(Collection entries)
-.-.-

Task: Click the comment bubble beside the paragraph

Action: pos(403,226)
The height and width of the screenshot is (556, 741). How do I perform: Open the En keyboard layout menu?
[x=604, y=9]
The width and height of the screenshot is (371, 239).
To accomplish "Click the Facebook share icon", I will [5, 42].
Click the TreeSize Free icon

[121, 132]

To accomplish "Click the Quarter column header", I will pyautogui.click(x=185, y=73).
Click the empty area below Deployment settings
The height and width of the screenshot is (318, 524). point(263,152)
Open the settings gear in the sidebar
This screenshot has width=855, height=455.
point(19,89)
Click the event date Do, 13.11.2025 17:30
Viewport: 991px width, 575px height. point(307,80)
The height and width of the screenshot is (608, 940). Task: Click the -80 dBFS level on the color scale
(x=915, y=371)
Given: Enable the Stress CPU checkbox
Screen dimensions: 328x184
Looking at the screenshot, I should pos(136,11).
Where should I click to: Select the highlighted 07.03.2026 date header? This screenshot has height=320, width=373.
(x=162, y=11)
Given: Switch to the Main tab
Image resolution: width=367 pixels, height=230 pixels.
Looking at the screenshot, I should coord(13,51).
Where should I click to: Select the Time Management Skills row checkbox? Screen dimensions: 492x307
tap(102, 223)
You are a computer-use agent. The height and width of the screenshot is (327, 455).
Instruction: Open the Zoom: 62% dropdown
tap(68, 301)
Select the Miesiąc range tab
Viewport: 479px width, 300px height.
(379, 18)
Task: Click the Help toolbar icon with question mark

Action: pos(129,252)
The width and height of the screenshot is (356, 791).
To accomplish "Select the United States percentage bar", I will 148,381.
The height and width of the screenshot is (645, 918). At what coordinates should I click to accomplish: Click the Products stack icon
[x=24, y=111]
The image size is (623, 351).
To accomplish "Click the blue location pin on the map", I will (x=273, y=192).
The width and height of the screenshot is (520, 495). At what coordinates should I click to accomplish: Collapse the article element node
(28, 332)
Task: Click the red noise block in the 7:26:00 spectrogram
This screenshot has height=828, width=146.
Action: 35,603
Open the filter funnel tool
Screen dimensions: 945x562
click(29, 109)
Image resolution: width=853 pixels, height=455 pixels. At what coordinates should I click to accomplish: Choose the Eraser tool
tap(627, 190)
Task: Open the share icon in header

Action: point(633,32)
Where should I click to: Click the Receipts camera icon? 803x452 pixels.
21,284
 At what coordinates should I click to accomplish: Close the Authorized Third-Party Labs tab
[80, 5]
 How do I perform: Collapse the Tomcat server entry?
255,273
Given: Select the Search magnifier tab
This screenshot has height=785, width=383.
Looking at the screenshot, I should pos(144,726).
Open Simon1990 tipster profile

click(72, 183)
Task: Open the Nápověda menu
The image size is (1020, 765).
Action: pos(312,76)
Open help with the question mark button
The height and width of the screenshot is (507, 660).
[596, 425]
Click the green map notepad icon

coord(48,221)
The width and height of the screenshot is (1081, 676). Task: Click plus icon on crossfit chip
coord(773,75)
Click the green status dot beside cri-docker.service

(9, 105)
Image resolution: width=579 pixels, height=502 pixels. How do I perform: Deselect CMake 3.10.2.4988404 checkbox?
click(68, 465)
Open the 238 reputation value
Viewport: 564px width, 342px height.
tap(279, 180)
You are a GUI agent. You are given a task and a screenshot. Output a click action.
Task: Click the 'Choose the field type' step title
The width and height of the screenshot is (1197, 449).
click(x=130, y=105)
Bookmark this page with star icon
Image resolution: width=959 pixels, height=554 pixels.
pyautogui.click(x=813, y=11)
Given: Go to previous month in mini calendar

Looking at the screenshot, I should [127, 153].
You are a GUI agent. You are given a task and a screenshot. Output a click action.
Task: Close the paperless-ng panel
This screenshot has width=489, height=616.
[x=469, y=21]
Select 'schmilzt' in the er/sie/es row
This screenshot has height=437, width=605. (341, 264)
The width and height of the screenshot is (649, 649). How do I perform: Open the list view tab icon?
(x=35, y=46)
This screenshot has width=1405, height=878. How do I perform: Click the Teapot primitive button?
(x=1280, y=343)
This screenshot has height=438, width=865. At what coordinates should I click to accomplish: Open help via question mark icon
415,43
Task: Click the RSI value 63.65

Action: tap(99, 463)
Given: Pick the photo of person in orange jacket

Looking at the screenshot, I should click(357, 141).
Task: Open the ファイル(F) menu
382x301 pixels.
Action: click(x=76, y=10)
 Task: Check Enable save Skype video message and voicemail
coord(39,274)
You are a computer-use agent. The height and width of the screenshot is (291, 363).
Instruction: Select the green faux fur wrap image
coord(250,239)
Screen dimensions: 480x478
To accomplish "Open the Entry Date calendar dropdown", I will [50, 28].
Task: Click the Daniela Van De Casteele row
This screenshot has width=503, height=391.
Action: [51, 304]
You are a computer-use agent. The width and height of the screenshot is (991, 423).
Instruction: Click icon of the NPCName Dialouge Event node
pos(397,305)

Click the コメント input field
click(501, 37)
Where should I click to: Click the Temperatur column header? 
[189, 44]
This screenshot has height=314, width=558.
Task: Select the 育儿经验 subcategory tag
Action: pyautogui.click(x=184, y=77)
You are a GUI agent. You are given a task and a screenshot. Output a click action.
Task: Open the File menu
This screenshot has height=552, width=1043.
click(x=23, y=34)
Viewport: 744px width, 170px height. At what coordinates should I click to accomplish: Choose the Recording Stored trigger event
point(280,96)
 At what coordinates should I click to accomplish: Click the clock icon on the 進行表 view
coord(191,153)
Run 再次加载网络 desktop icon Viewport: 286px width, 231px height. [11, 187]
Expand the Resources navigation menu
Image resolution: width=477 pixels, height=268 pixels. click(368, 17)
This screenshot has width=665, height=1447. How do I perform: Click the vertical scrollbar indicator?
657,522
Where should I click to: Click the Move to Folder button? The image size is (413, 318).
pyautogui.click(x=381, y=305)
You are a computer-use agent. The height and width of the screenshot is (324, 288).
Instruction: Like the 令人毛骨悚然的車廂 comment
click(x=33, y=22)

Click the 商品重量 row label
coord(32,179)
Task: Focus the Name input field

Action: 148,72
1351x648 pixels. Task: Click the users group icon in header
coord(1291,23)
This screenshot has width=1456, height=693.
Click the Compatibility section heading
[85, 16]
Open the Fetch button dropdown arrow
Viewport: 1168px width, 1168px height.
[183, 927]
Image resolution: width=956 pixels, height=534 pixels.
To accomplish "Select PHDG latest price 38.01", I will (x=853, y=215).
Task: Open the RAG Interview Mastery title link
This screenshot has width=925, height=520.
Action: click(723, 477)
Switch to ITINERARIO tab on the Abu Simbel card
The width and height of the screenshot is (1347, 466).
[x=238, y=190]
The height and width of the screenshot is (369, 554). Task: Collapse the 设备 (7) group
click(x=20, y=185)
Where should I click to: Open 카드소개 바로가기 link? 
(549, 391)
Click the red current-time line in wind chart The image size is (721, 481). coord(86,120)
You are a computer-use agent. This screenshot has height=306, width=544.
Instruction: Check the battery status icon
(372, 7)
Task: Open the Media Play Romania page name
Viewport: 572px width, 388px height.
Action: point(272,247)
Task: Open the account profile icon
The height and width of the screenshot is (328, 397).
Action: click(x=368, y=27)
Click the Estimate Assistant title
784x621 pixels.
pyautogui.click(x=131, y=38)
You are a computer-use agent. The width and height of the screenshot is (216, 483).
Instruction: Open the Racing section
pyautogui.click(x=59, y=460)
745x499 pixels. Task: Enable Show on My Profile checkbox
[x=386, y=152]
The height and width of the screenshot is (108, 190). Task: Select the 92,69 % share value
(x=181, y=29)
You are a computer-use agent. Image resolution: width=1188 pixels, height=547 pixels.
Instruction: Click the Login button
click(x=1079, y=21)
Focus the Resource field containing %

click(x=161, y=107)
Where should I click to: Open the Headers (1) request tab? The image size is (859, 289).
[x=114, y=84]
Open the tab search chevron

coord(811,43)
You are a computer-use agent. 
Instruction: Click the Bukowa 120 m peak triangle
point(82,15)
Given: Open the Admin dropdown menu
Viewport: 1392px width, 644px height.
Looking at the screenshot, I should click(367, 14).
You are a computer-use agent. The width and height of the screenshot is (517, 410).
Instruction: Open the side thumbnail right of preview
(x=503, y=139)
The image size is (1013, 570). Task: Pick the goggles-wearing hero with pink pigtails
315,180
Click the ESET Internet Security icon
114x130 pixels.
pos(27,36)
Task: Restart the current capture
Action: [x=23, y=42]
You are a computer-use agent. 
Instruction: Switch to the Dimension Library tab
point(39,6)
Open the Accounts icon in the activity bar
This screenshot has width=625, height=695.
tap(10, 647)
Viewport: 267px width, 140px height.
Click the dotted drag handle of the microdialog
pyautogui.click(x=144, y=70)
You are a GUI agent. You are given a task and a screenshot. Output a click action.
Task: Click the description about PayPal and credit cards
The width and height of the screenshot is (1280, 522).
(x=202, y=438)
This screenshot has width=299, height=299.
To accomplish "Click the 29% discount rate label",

-.-.-

- Aim of the task
Where a line in the records above contains the string "will", return that line.

- Result of the task
To accomplish "Click the Facebook share icon", I will [5, 42].
To accomplish "Click the Quarter column header", I will pyautogui.click(x=185, y=73).
To accomplish "Select the United States percentage bar", I will 148,381.
To accomplish "Click the blue location pin on the map", I will (x=273, y=192).
To accomplish "Open the Entry Date calendar dropdown", I will [50, 28].
To accomplish "Select PHDG latest price 38.01", I will (x=853, y=215).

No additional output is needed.